The derivatization treatment of the carboxyl group formed by cleaving the amide bond as well as the type of the derivative group formed by the derivatization treatment are not particularly limited as long as the derivative group has reactivity to an amino group. Specifically, the carboxyl group on the surface of the carrier of the present invention has the role of reacting with an amino group of a material to be immobilized, and immobilizing the material to the surface of the carrier of the present invention via an amide bond. Therefore, the derivative group of the carboxyl group is not particularly limited as long as the derivative group can react with an amino group to form an amide bond. Examples of derivatization treatment and derivative group include a derivative group —COX (X expresses halogen.) formed by halogenation of carboxyl group, and a derivative group —CONH—(CH₂)_n—COOH formed by allowing a carboxyl group to react with amino carboxylic acid NH₂—(CH₂)_n—COOH (n is an optional natural number, and is normally a natural number from 2 to 12.).

Moreover, the derivatization treatment of the amino group formed by cleaving the amide bond as well as the type of derivative group formed by the derivatization treatment are not particularly limited as long as the derivative group do not have reactivity to a carboxyl group. Specifically, immobilization of a material containing an amino group to the surface of the carrier of the present invention is conducted by activating the carboxyl group on the surface of the carrier of the present invention, and allowing the activated carboxyl group to react with the amino group of the material to be immobilized.
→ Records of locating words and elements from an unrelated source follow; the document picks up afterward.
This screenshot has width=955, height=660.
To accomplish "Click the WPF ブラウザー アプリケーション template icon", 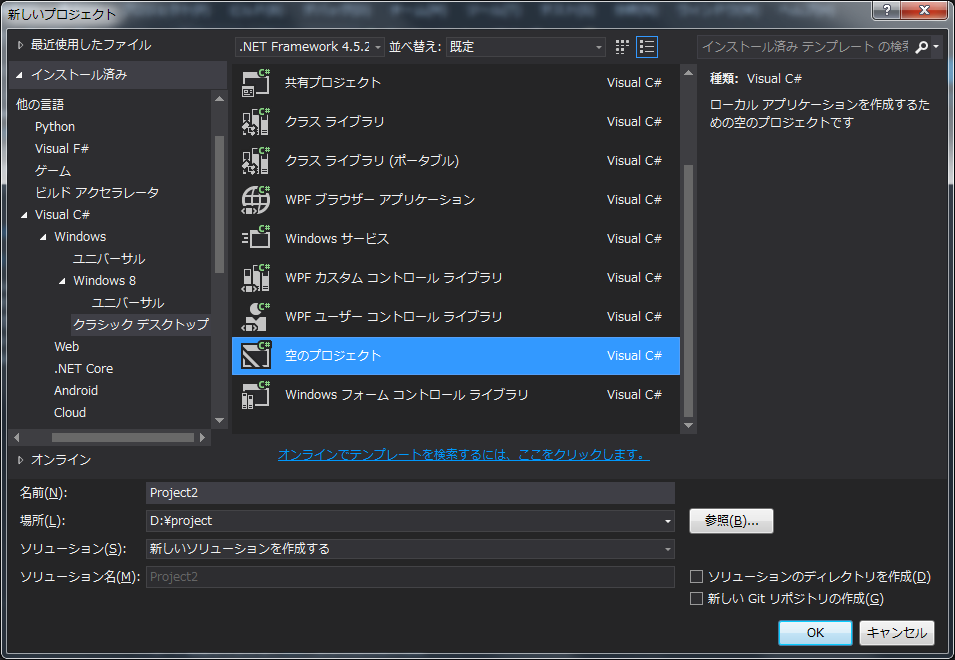I will pos(256,199).
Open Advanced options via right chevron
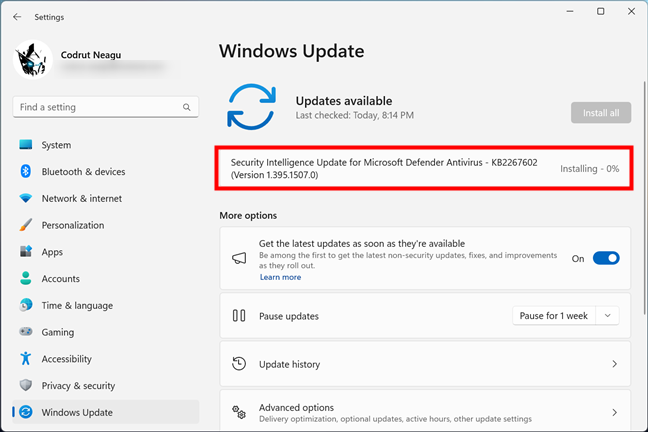The image size is (648, 432). [x=614, y=412]
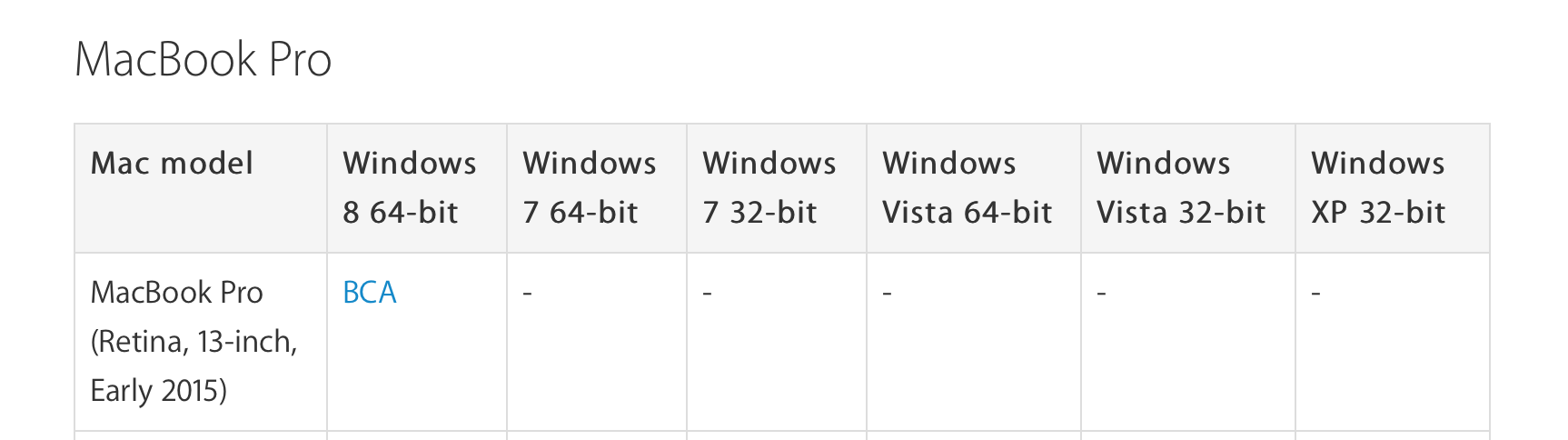Click the 'Early 2015' model text line
Image resolution: width=1568 pixels, height=440 pixels.
pyautogui.click(x=159, y=391)
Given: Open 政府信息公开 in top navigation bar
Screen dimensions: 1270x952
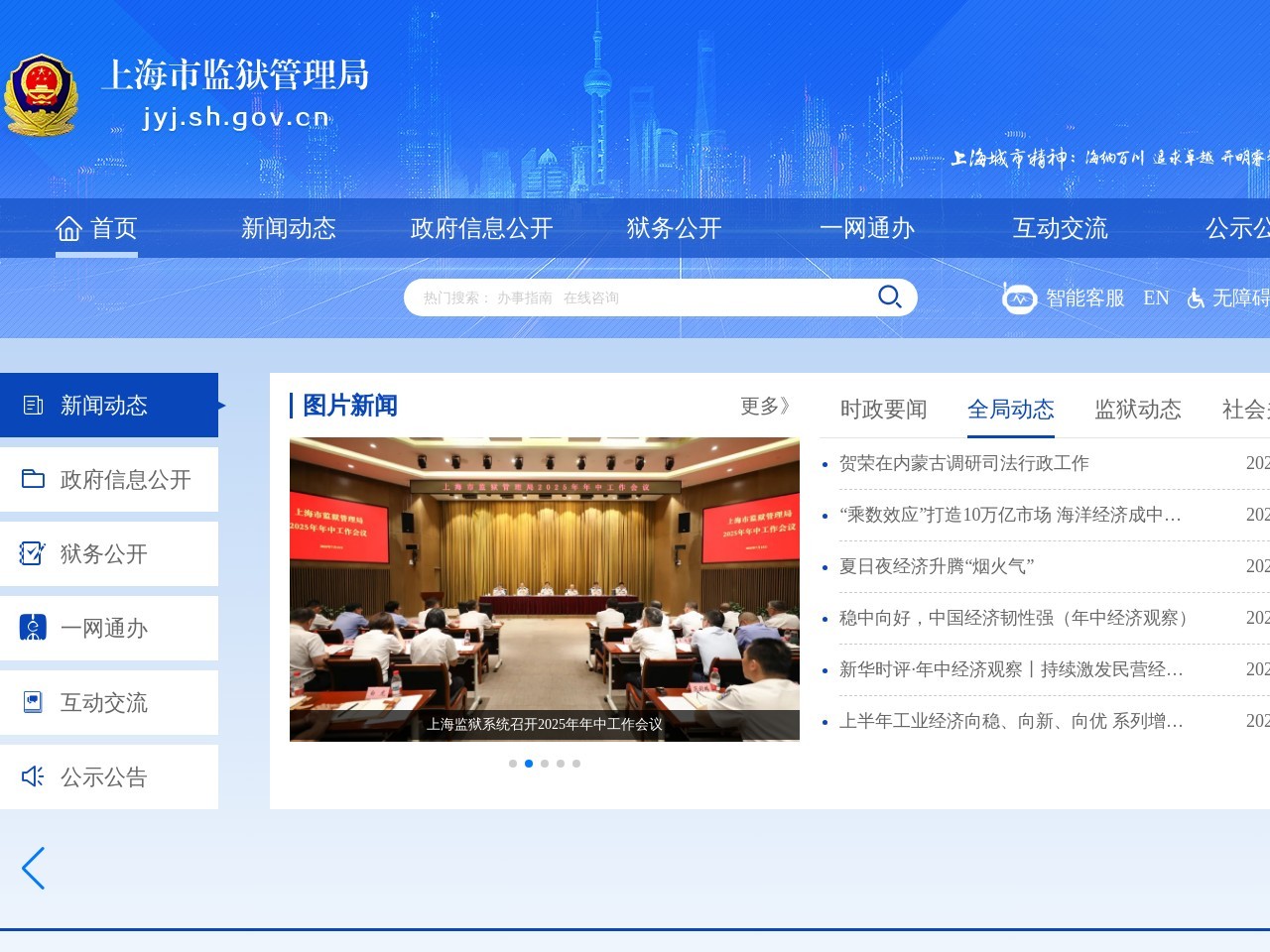Looking at the screenshot, I should pos(481,228).
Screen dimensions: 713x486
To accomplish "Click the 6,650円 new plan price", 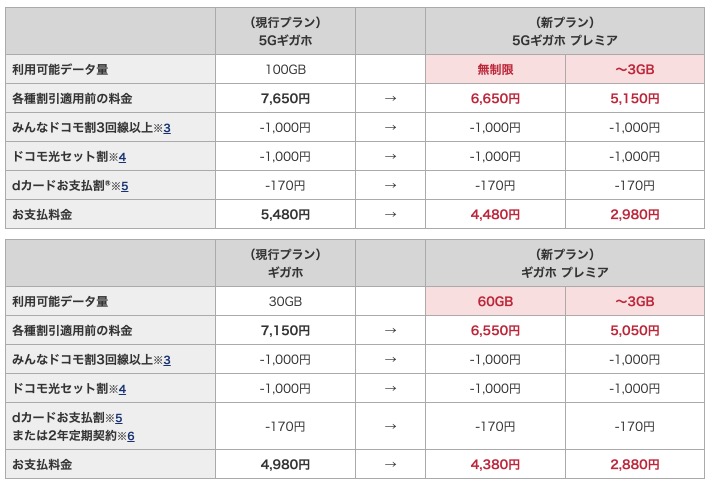I will (495, 98).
However, if an amino group formed by cleaving the amide bond on the surface of the carrier of the present invention is present at this time, there is concern that this amino group will react with the activated carboxyl group, and the immobilization of the material containing an amino group onto the surface of the carrier of the present invention will be prevented. Consequently, the derivative group of the amino group is not particularly limited as long as the derivative group is not reactive with a carboxyl group. Examples of derivatization treatment of a amino group include deactivation of the amino group, and modification of the amino group into a carboxyl group or a derivative group thereof. An example of deactivation of the amino group includes acetylization of the amino group, and a derivative group —NHCOCH₃is formed by the acetylization. Moreover, the conversion of an amino group into a carboxyl group can be conducted by allowing a cyclic acid anhydride to react with the amino group, and a carboxyl group thus formed can be modified into a derivative group by conducting the derivatization treatment described above. By converting an amino group into a carboxyl group or a derivative group thereof, it is possible to immobilize more materials containing an amino group on the surface of the carrier of the present invention.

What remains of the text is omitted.